In recent days, both Bronn and I have examined where and how Mike Woodson has helped develop, failed to develop, or been vindicated of not developing certain players. We may be reaching overkill on this subject when the fact stands that if you have not made up your mind on Mike Woodson then you are not really watching the games. If five years with the same coach can get you anything, it is firm, stubborn opinions on the coaching.

Still, I came upon an excellent article by Tom Ziller over at Fanhouse looking at how teams respond to dreadful seasons. Ziller looked at teams with 19 or fewer wins (hello, 04-05 Hawks) and examined the rate at which these teams improve. It should be noted getting to 19 or fewer wins is not common with every rebuilding process.
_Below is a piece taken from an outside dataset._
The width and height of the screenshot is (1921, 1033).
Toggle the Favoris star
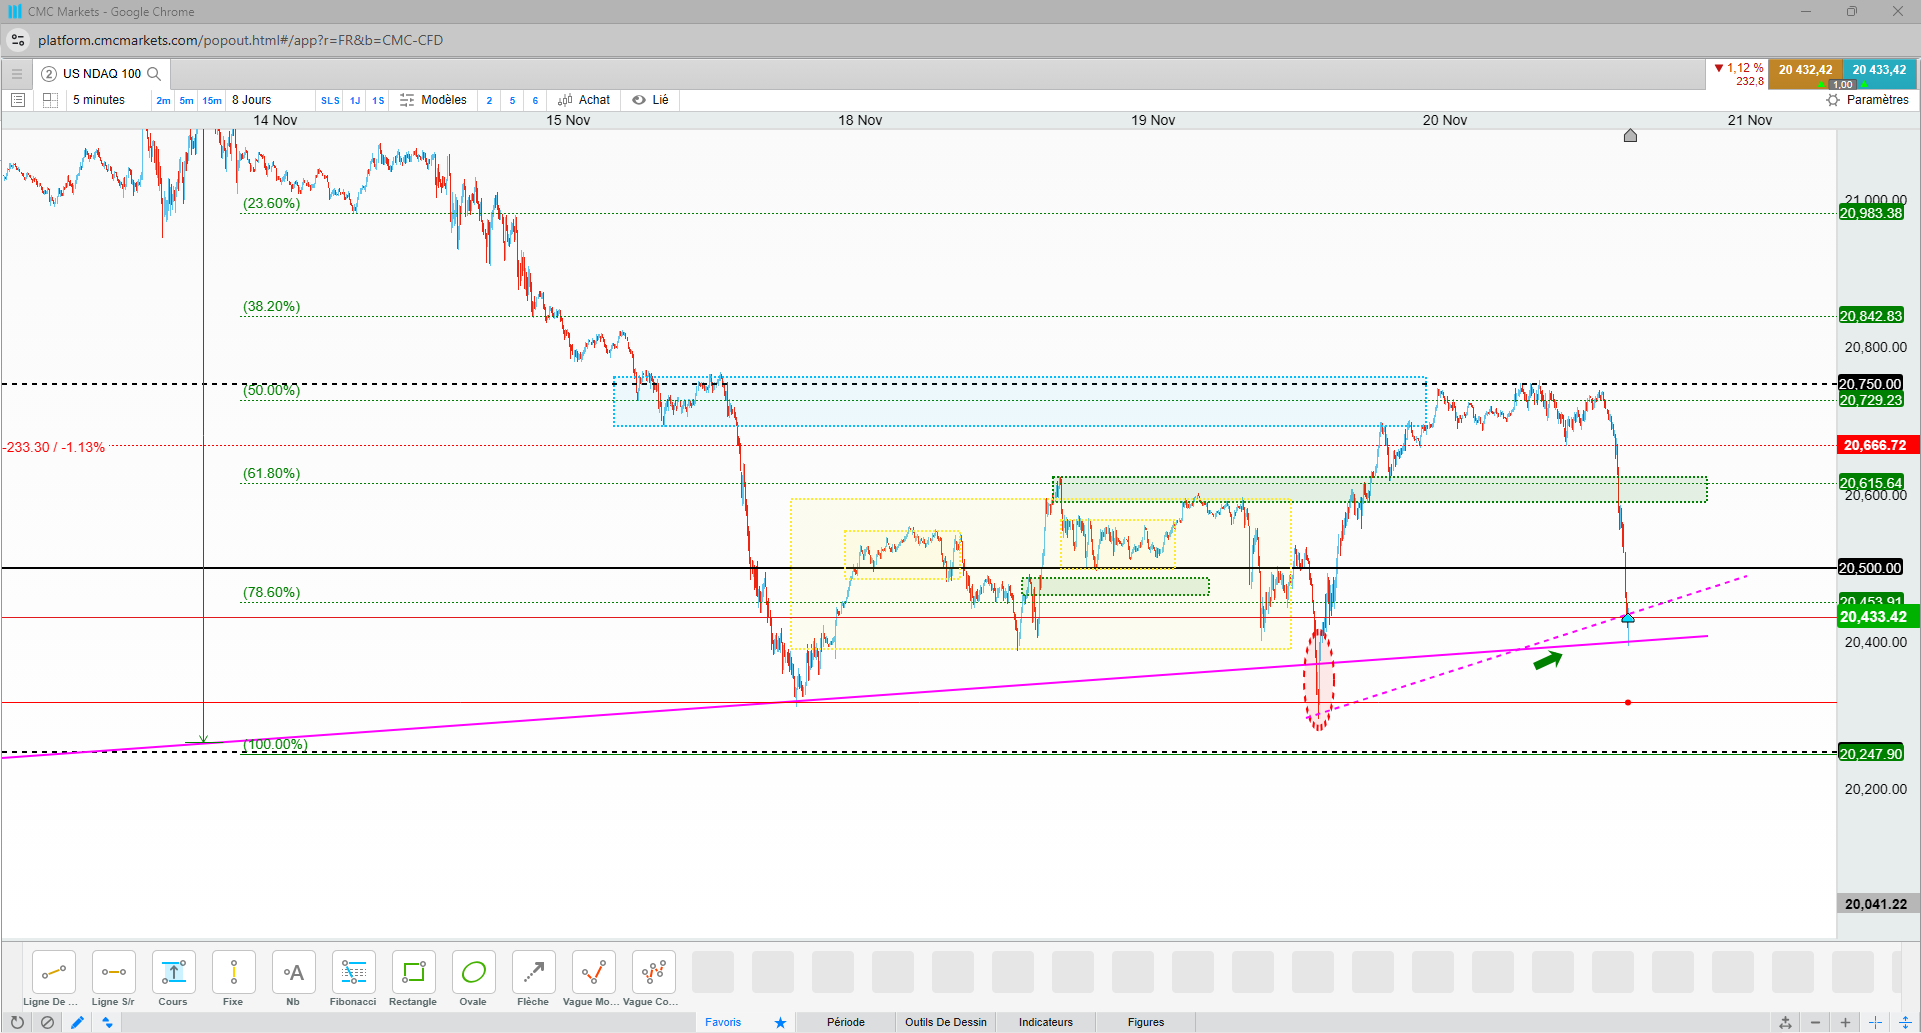(x=780, y=1022)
Only five percent of all seasons even qualify.

Also, a team on average wins almost 29 games following their low point season (the Hawks won 26), and Ziller adds a final point that matches the Hawks progress from the 13 win debacle.

As you can see, most teams do not stick around the deep cellar for long: the average win total for teams following a 19-wins-or-less season is 26.9 wins. If you consider teams with records that fall between 38-44 and 44-38 to be average, then it takes (on average) sub 20-win teams only four years to get to that level. One team -- the Mavericks -- took some eight seasons to get from awful (11 wins in 1993) to better than .500 (53 wins in 2001). Every other sub 20-win team got there more quickly.

All this is to say, the Hawks rebuilding process is normal at best and slow at worst. Should Mike Woodson take more credit for being able to whether questionable coaching ability and keep his job or for not coaching the team to worst results than average rebuilding process?

In the end, I think it means three  things. Mike Woodson has been adequate or average or whatever  word you want to use as the Hawks head coach. Coaches don't really matter that much when you have middle of the pack skill and depth. And the Hawks have much bigger decisions to make as to how far this talent and skill can take the team when Joe Johnson and possibly Marvin Williams are unrestricted free agents in 2010 than they do with Mike Woodson and his unrestricted status the same year.